白衣薛舜冷冷的声音,在苏青阳心头响起,让苏青阳听得翻了个大大的白眼。
这位大佬是懂冷幽默的。
没错,犹豫就会败北。
但果断就会白给啊魂淡!
“我该怎么做?”
苏青阳沉声开口,满脸寒霜。
浑身剑意急速迸发,让周围空间都开始发生不正常的扭曲。
他快要控几不主寄几了。
“我不知道你会怎么做,只有你自己知道,你会怎么做。”
白衣薛舜冷冷的声音,在苏青阳心头响起。
听得苏青阳面色越发司马。
淦!
都这节骨眼了还在当谜语人,简直绝了。
但还是那句话,靠山山倒,靠树树摇,人终究要靠自己。
苏青阳被激发其潜藏的凶性,头脑心思电转,开始光速思考起过往所有的蛛丝马迹。
当然,苏青阳这么问,其实也有试探之意。
若这白衣薛舜告诉他,让他钻天碑跑那天地大磨空间里,他就有点咂摸出这位大佬的立场了。
可惜到底是谜语人技高一筹,来了手顺水推舟。
将皮球传回到苏青阳脚下。
“不对,完全不对!”
“我似乎忽略了什么,我似乎把什么地方算漏了。
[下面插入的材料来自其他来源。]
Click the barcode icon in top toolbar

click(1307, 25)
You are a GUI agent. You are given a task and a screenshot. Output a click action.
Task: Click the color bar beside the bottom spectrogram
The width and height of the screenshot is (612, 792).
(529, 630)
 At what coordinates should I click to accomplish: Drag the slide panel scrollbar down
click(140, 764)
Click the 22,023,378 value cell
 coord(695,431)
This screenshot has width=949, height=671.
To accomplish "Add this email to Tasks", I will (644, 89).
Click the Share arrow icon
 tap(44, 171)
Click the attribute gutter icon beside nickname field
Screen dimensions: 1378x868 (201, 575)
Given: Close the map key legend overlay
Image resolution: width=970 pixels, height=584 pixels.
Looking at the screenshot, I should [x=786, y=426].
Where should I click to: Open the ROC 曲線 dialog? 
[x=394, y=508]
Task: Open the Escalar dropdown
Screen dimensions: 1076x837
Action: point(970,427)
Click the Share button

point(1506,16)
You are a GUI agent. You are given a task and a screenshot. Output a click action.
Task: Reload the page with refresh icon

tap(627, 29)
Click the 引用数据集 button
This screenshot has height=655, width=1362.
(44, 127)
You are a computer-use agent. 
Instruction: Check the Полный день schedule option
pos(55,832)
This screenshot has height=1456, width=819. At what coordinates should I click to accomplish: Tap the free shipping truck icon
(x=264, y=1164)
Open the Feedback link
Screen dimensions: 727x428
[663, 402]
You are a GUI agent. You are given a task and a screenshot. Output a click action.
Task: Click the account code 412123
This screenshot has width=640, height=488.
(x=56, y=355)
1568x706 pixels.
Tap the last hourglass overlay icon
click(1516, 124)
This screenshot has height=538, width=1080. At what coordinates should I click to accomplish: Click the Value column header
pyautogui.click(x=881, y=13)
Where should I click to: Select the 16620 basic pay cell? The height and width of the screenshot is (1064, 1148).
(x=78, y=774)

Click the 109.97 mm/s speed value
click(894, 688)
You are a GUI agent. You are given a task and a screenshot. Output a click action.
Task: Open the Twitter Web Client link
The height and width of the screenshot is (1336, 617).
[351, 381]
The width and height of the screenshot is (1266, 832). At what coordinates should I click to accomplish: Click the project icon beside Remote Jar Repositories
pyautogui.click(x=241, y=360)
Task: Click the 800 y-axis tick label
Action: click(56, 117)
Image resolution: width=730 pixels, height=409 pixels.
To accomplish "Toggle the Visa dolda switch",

”
“等等,以这方天地开始的棋局,已经进行了两万多年,必然诞生了不止一个圣武之上。”
“毕竟齐天、踏天、开天三境都有了,便意味着必定有人达到过这种境界。”
“可现在这帮人在哪儿?”
“他们死了?被抹掉了?躲起来了?幡然醒悟了?”
“总不能这圣武之上,只有一个归真剑圣容真一吧?”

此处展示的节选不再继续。